▸ **Texto de referencia**

_ _ _ _

Traigo estos dos fenómenos aquí porque me han venido a la cabeza al leer el muy buen documento «La financiación de las oligarquías provinciales en el apogeo y crisis del negocio inmobiliario en España: una reflexión sociológica sobre las cajas de ahorro» publicado en la Revista de Economía Crítica. En dicho documento se interpreta el papel de las cajas de ahorro en el proceso de despilfarro, y de financiación de un modelo productivo insostenible, a partir de las conexiones entre la política y las oligarquías provinciales.

Algunos lo hemos dicho continuamente: en los años setenta España llevó a cabo una transición política que no fue combinada con una transición económica. Como consecuencia de ello las viejas oligarquías franquistas, enriquecidas gracias a la sangre de la guerra, mantuvieron su poder económico aún en el marco de la democracia. Un poder muy provincial, vinculado al territorio y a una estructura económica muy poco desarrollada industrialmente. En este sentido el capitalismo español, como el latinoamericano, tampoco ha sido nunca puro. La historia económica ha demostrado que España ha fracasado en sus intentos de industrialización (a excepción, en términos generales, de las zonas del País Vasco y Catalunya) y que conjuga, por el contrario, elementos y rasgos semi-feudales con elementos modernos. Y es en este contexto en el que hay que inscribir el desarrollo económico español y el papel de las entidades financieras, muy concretamente las cajas de ahorro.

Los poderes políticos locales han estado estrechamente vinculados a los empresarios del territorio, los cuales desde tiempos inmemoriables han mantenido un comportamiento de tipo rentista. Así, los pelotazos inmobiliarios y los macroproyectos no rentables (como aeropuertos, parques temáticos o largas autopistas) han servido para generar empleo, riqueza (en términos de Producto Interior Bruto) a la vez que proporcionaba inmensos beneficios a los propietarios de las empresas y a los concejales corruptos. La banca, participada por las grandes empresas constructoras e inmobiliarias y propietario a su vez de ellas, ha sido también parte del modelo. Pero las cajas, administradas por personal muy bien remunerado y políticamente adscrito -directa o indirectamente-, han sido las entidades más volcadas en este modelo.

Y cuando el modelo de crecimiento se interrumpe, con el estallido de la crisis financiera internacional y de la burbuja inmobiliaria, el reguero de pérdidas es colosal. Y, lo peor de todo, el escenario resultante es desolador. Las cajas y bancos empantanados con activos tóxicos que hay que sanear con cargo a la financiación pública, mientras que las empresas no pueden seguir operando porque se inscriben en un modelo -el inmobiliario- que ya no sirve. Generaciones enteras -como la mía- divididas entre las que han sido formadas para un modelo productivo moderno que no existe en España y entre las que han sido formadas para un modelo productivo que ha acabado.

Ante todo este panorama sólo queda una alternativa: redefinición absoluta del modelo productivo (modernización productiva), del modelo de crecimiento (redistribución de la renta), superación del sistema político (segunda y completa transición) y superación del sistema económico (redistribución de la riqueza y socialización de importantes sectores productivos). España tiene que modernizarse en un sentido amplio, y eso no se podrá acometer sin una profunda redistribución de la riqueza y de la renta que acabe con el cáncer que carcome el desarrollo de este país: las oligarquías provinciales. Solo suprimiendo ese cáncer se podrá dar paso a las nuevas generaciones, altamente preparadas, para que puedan desarrollar sus capacidades y habilidades al servicio de la comunidad.

_ _ _ _

▸ **Datos proporcionados**

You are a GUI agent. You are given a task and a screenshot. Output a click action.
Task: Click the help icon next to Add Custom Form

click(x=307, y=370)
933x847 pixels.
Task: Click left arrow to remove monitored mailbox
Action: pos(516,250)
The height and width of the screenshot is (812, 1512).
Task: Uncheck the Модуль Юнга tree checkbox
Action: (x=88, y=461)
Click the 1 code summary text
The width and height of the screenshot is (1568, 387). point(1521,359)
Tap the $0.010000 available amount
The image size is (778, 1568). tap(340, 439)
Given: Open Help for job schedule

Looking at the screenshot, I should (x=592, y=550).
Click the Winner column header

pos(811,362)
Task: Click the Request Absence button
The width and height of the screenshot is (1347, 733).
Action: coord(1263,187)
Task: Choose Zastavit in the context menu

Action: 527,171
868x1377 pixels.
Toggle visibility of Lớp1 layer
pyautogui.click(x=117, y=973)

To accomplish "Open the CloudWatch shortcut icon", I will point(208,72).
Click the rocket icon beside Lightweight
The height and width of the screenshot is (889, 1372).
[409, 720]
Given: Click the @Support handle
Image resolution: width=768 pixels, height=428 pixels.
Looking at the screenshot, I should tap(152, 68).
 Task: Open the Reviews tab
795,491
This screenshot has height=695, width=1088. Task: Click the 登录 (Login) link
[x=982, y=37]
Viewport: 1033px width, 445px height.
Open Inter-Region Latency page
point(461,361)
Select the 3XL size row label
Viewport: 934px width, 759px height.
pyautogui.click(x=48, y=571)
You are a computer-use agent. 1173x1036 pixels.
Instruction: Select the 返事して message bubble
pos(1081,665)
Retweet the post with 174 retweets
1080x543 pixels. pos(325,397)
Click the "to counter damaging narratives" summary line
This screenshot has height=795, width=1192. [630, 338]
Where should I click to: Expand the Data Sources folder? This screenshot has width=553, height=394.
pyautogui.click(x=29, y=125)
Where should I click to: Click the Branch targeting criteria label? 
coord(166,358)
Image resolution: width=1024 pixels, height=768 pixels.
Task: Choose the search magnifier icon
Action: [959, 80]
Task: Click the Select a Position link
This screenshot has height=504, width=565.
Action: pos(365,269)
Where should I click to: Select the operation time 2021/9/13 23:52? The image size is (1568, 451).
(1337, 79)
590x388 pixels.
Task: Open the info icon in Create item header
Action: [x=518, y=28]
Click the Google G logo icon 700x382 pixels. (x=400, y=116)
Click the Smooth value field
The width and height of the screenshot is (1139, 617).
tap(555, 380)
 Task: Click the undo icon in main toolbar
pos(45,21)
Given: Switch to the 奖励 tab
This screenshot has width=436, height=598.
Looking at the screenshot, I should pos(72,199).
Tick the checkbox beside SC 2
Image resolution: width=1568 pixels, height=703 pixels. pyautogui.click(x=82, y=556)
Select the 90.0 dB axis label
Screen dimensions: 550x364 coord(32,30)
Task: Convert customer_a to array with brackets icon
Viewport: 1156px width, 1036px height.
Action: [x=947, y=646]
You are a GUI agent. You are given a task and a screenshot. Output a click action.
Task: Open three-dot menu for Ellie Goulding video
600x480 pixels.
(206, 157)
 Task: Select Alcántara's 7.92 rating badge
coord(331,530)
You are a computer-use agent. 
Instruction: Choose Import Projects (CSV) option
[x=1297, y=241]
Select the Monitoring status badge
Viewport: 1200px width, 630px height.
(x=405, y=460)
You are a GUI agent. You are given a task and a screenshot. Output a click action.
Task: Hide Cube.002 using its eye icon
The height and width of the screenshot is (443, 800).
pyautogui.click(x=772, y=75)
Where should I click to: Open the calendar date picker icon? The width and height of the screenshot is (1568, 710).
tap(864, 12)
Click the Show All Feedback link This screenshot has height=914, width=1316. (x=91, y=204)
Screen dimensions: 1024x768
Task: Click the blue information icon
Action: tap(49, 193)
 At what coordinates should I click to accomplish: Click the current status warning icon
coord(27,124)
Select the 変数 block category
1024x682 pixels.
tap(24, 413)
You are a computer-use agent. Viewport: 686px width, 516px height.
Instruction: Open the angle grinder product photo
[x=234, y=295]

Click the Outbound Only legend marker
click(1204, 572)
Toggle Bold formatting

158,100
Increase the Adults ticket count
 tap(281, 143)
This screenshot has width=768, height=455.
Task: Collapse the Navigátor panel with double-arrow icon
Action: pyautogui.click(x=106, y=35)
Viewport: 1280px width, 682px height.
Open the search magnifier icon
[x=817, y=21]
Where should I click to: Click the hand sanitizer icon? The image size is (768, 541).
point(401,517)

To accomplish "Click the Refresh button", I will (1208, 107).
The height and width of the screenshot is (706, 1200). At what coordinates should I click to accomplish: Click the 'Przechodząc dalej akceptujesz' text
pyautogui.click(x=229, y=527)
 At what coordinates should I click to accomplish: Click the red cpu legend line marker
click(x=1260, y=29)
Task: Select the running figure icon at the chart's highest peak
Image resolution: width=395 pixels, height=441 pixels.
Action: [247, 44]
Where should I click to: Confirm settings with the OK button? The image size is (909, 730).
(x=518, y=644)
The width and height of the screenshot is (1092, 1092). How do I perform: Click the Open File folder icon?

_ _ _ _

▸ **Acción requerida 1**
Reescriba el fragmento del texto de referencia comenzando en «Traigo estos dos» y terminando en «y las oligarquías provinciales.», y sustituya cada aparición de «documento» por «artículo».
▸ **Acción requerida 2**
Responda con brevedad a estas preguntas sobre el texto de referencia:
(a) ¿En qué revista se publicó el documento sobre las cajas de ahorro que se menciona al comienzo?
(b) ¿Qué zonas de España se citan como excepción a los intentos fracasados de industrialización?
(c) ¿Qué ejemplos de macroproyectos no rentables se enumeran?

▸ **Respuesta escrita 1**
Traigo estos dos fenómenos aquí porque me han venido a la cabeza al leer el muy buen artículo «La financiación de las oligarquías provinciales en el apogeo y crisis del negocio inmobiliario en España: una reflexión sociológica sobre las cajas de ahorro» publicado en la Revista de Economía Crítica. En dicho artículo se interpreta el papel de las cajas de ahorro en el proceso de despilfarro, y de financiación de un modelo productivo insostenible, a partir de las conexiones entre la política y las oligarquías provinciales.

▸ **Respuesta escrita 2**
(a) En la Revista de Economía Crítica.
(b) El País Vasco y Catalunya.
(c) Aeropuertos, parques temáticos y largas autopistas.